Intervention de Bruno Retailleau

Commission de la culture, de l'éducation et de la communication — Réunion du 18 juillet 2018 à 9h35
Proposition de loi relative à la lutte contre la manipulation de l'information — Examen du rapport et du texte de la commission

Photo de Bruno RetailleauBruno Retailleau :

Merci aux deux rapporteurs pour la pertinence de leurs rapports. Bien entendu, le groupe Les Républicains s'associe totalement aux deux motions. Nous avons nous-mêmes déposé une motion. La question est grave. Cette proposition de loi peut porter atteinte à la liberté fondamentale qu'est la liberté d'expression.

Alors que le Président de la République avait annoncé sa volonté urbi et orbi de voir aboutir un projet de loi, c'est une proposition de loi qui nous est soumise. Cela permet de passer outre l'étude d'impact et l'avis du Conseil d'État. Si la nécessité de légiférer est impérieuse, nous aurions aimé connaître son avis.

L'impréparation est totale - le parcours très heurté de l'examen du texte à l'Assemblée nationale en témoigne. Je rappelle que c'est le premier de la session dont l'examen a fait l'objet d'un report à l'Assemblée. Il est extrêmement difficile de définir sérieusement et précisément une fausse information. Tous ceux qui ont travaillé sur la loi pour la confiance dans l'économie numérique savent de quoi il retourne. Les auteurs de la proposition de loi semblent peu familiers des difficultés de l'écosystème Internet ; sinon, ils auraient vu très vite qu'ils ne pouvaient pas atteindre leur but par la voie qu'ils empruntent.

Cette proposition de loi est inutile. L'article L. 97 du code électoral vise déjà les fausses nouvelles et les manoeuvres. Il aurait bien mieux valu s'inscrire dans le cadre de la grande loi de 1881 qui consacre la liberté d'expression en l'adaptant à l'écosystème des réseaux sociaux.

Très franchement, le juge des référés, qui est le juge de l'évidence, ne peut juger que des éléments manifestement illégaux.

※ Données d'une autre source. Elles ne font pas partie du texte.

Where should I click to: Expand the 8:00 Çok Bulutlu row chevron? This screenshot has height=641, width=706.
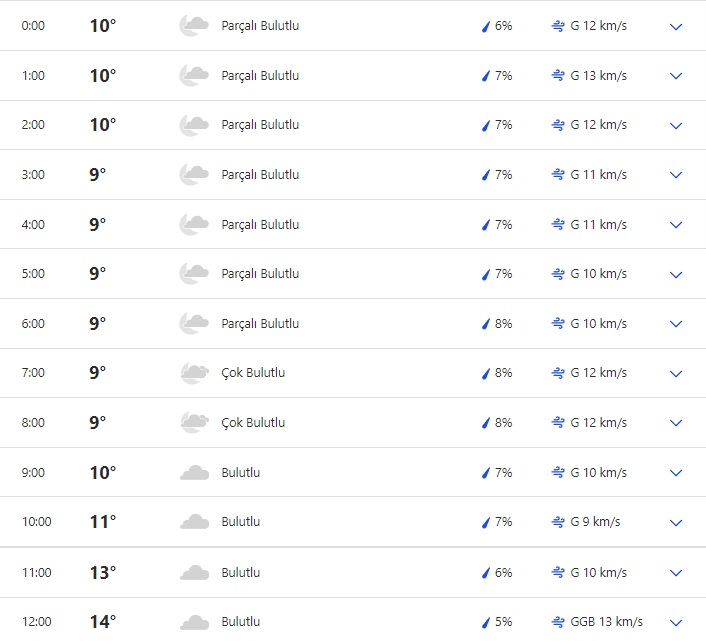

En l'espèce, il sera impossible, en 48 heures, d'établir une vérité manifeste. Cette proposition de loi met l'institution judiciaire dans une impasse absolument dangereuse.

En outre, je m'interroge sur le respect du principe de proportionnalité au regard de l'atteinte à une liberté publique fondamentale. Cela pose une question de constitutionnalité.

Cette proposition de loi, éminemment dangereuse, fait courir le risque d'une police de la pensée exercée par l'autorité politique et d'une privatisation de nos libertés publiques. Nombre de plateformes s'enorgueillissent de fermer des comptes. Je n'ai aucune sympathie pour ces derniers. Mais fournir aux GAFA - Google, Apple, Facebook, Amazon - l'autorité d'interdire telle ou telle page participe d'un processus dangereux de privatisation de la censure. La police de la pensée peut s'exercer par la voie de l'autorité publique mais aussi par ces puissances quasi-étatiques - je rappelle que le Danemark a récemment commis une erreur importante en nommant un ambassadeur chargé des relations avec les GAFA.

Nous nous opposons avec une très grande fermeté aux deux propositions de loi, ordinaire et organique. Je suis très heureux, à l'heure des interrogations sur la place du Sénat, qu'il joue pleinement son rôle de gardien des libertés publiques.